> _AIM OF THE EXERCISE_
Copy the lines between the one holding "Where should I click to: Click the feedback" and the one holding "Image resolution: width=750", inclusive, word for word, leaving out the pictures.

==== EXTRACTED INFORMATION ====

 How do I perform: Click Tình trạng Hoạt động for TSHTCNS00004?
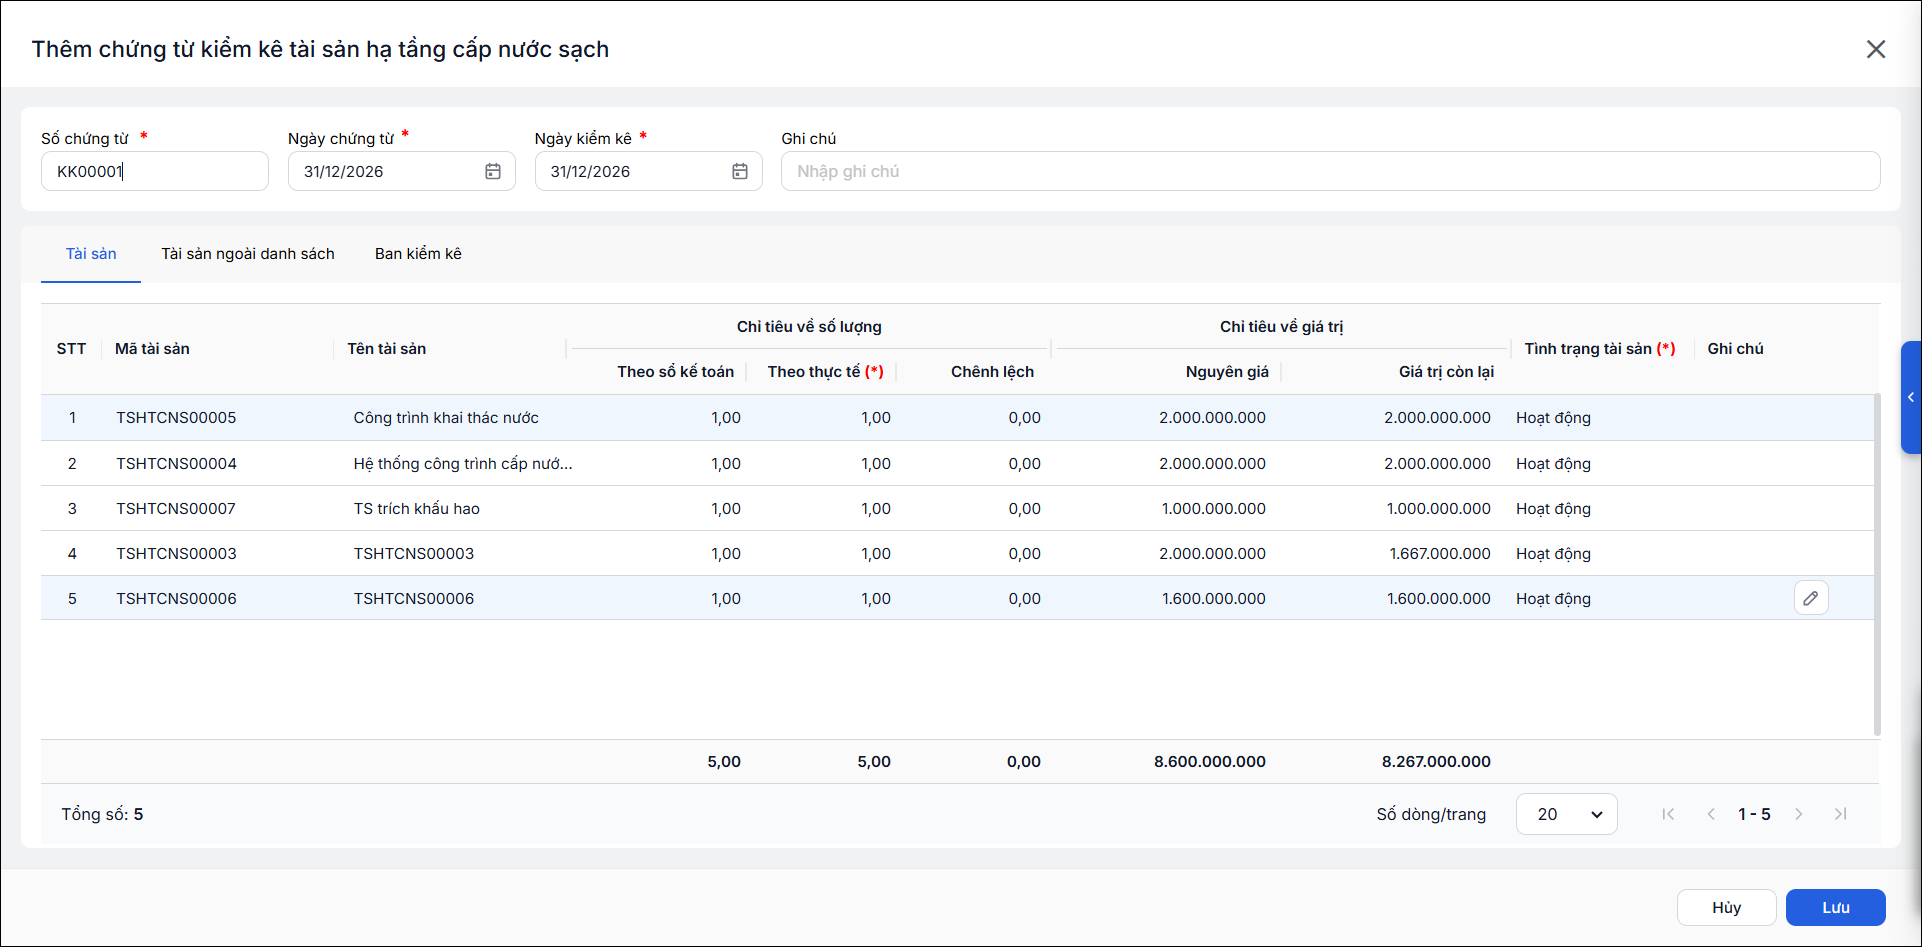pyautogui.click(x=1553, y=464)
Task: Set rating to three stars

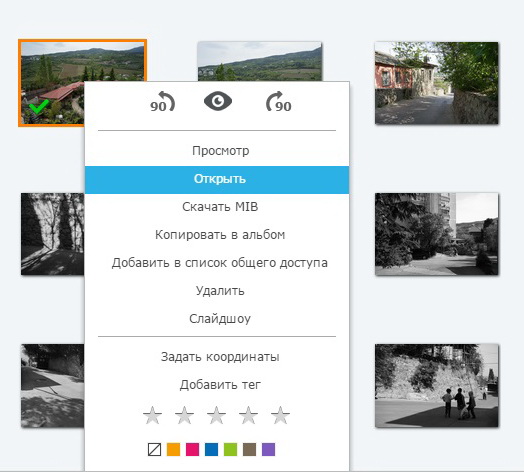Action: (217, 416)
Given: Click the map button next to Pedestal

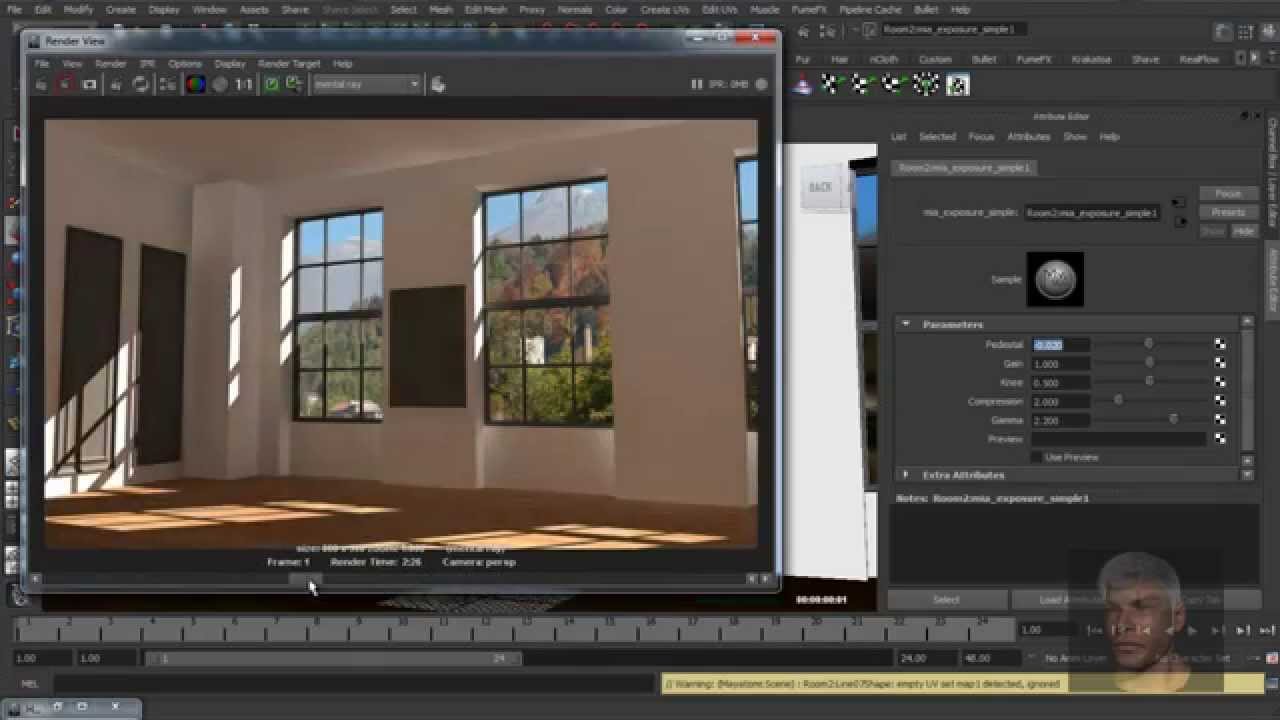Looking at the screenshot, I should point(1220,344).
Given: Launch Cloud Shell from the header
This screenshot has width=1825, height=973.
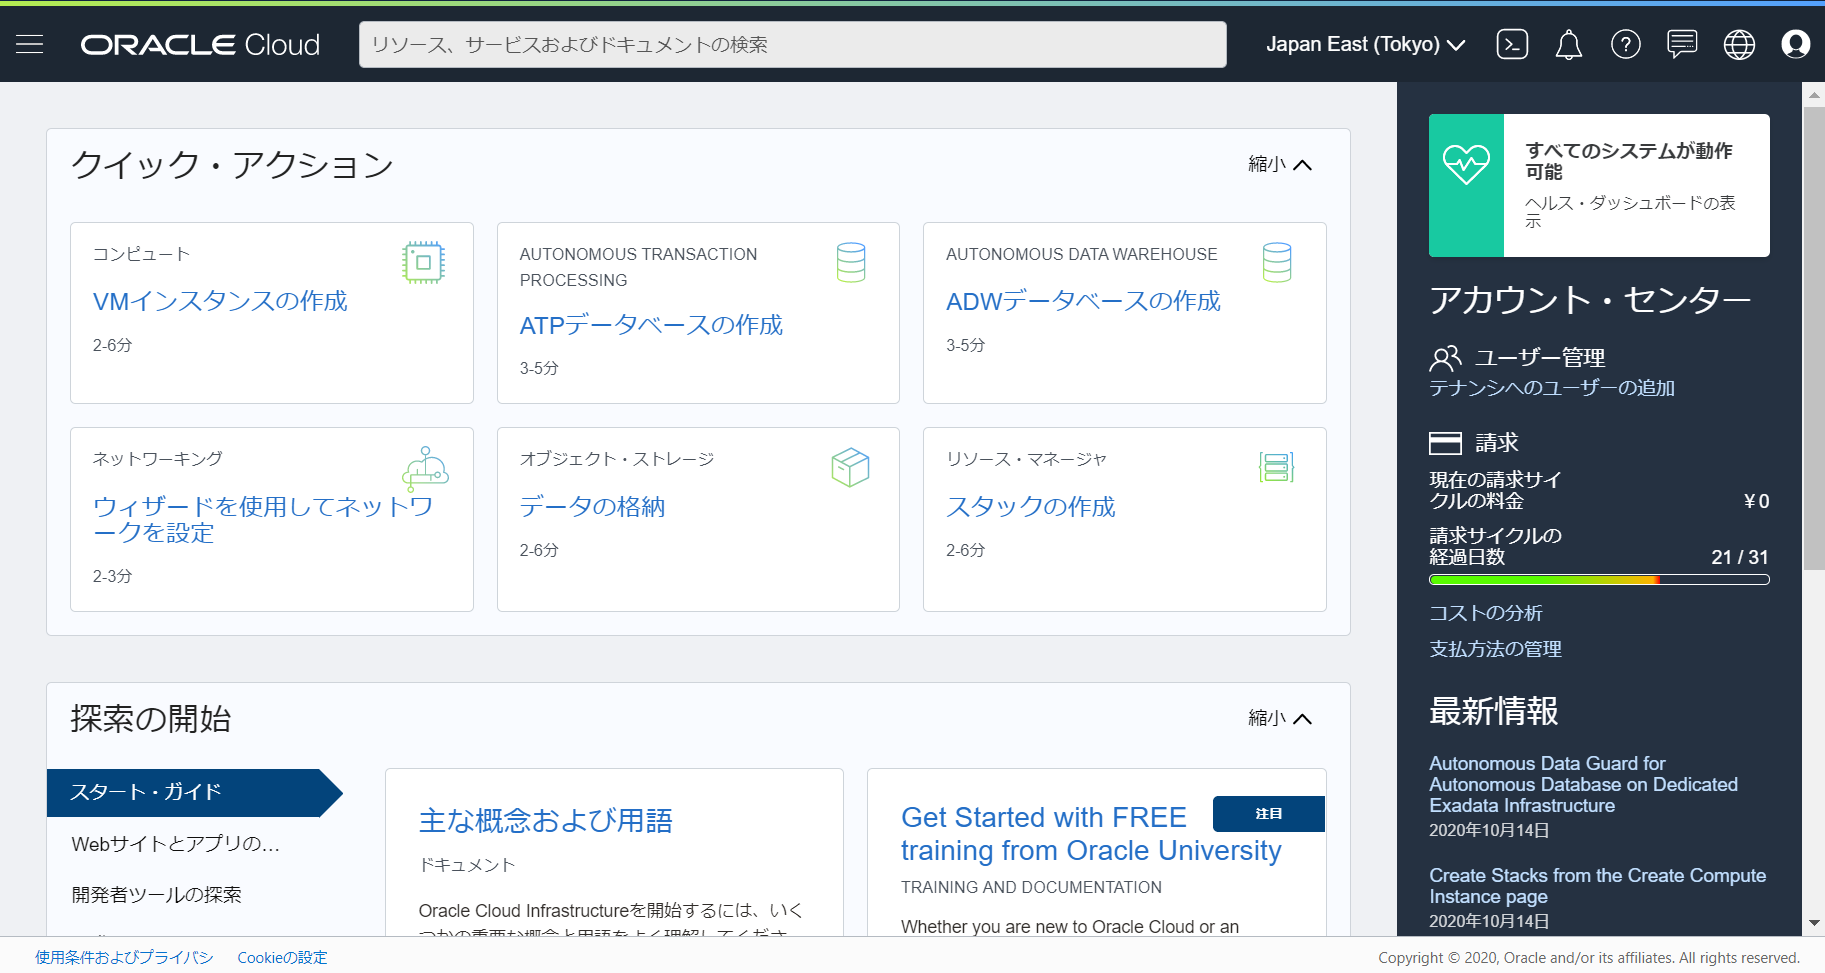Looking at the screenshot, I should point(1512,44).
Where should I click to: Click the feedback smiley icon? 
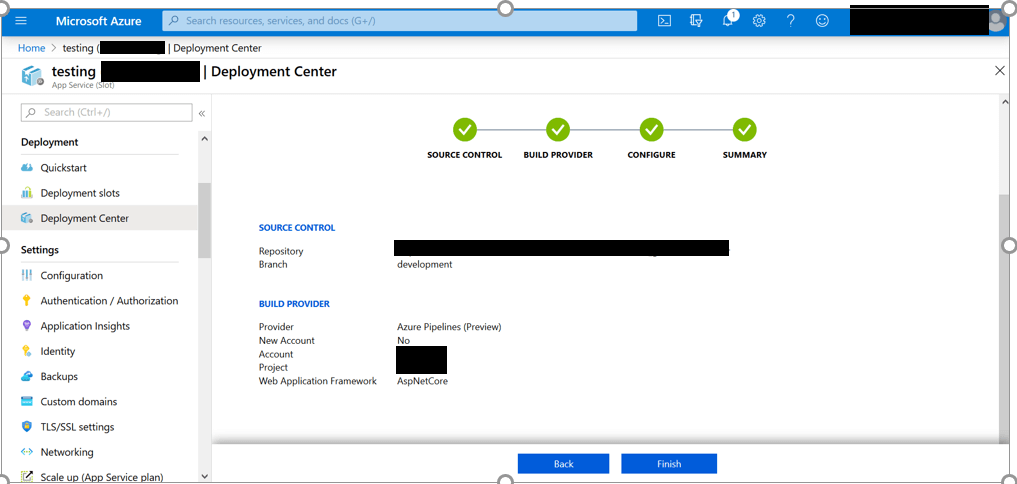point(822,21)
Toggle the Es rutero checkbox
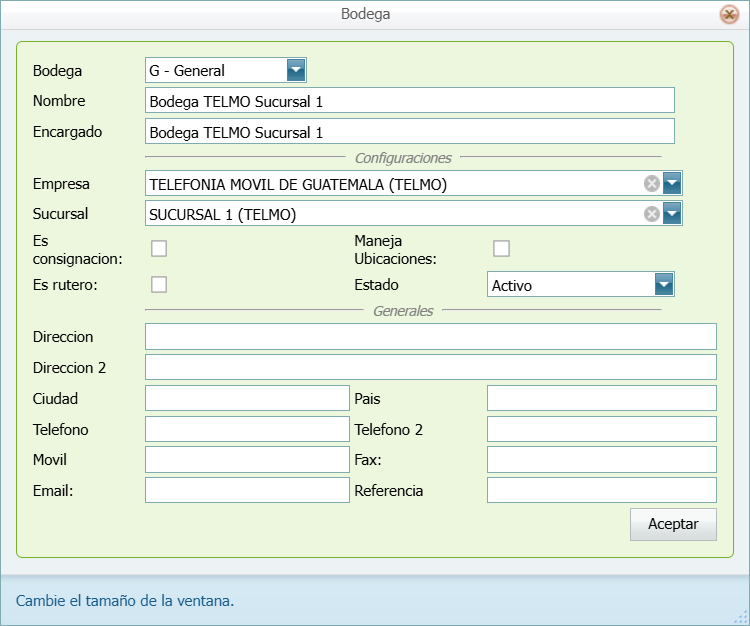Image resolution: width=750 pixels, height=626 pixels. [158, 285]
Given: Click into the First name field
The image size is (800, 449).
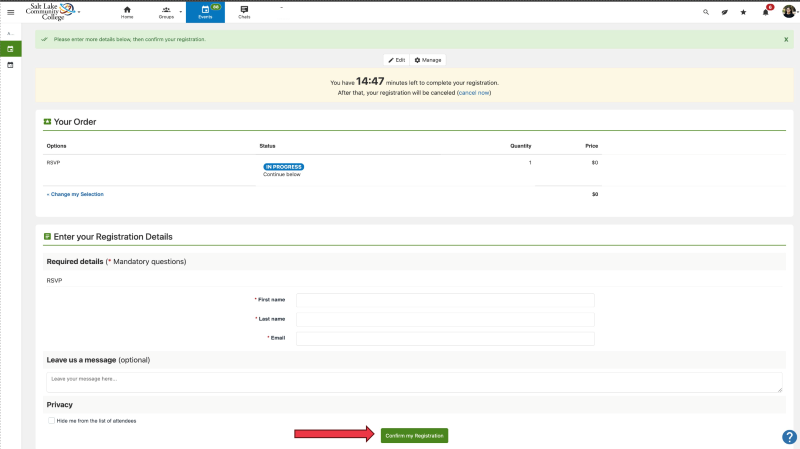Looking at the screenshot, I should pos(445,300).
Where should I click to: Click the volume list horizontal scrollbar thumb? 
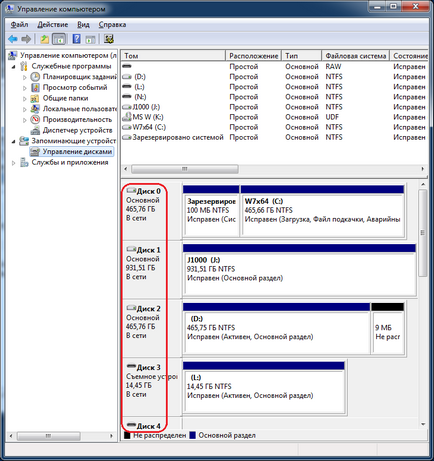[185, 169]
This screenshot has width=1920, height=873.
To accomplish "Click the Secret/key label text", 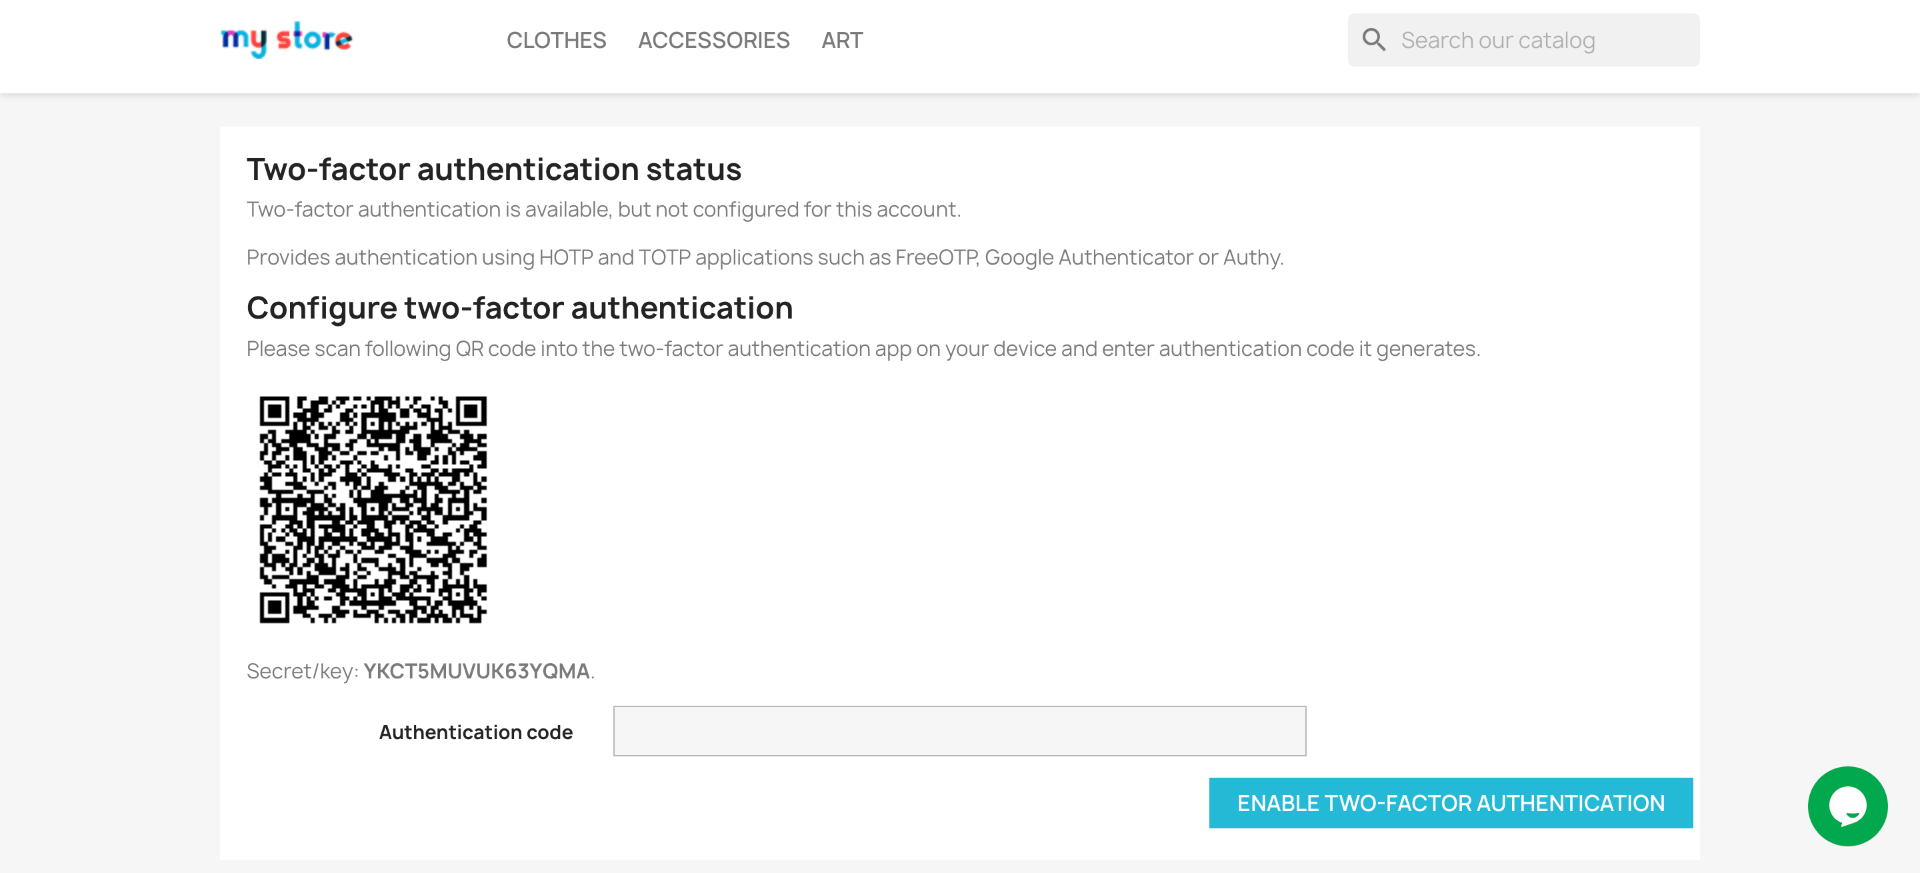I will pyautogui.click(x=301, y=671).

====

> _SOLUTION TO THIS TASK_
Where should I click to: Click the feedback smiley icon? 
point(822,21)
Toggle the Es rutero checkbox
Image resolution: width=750 pixels, height=626 pixels. [158, 285]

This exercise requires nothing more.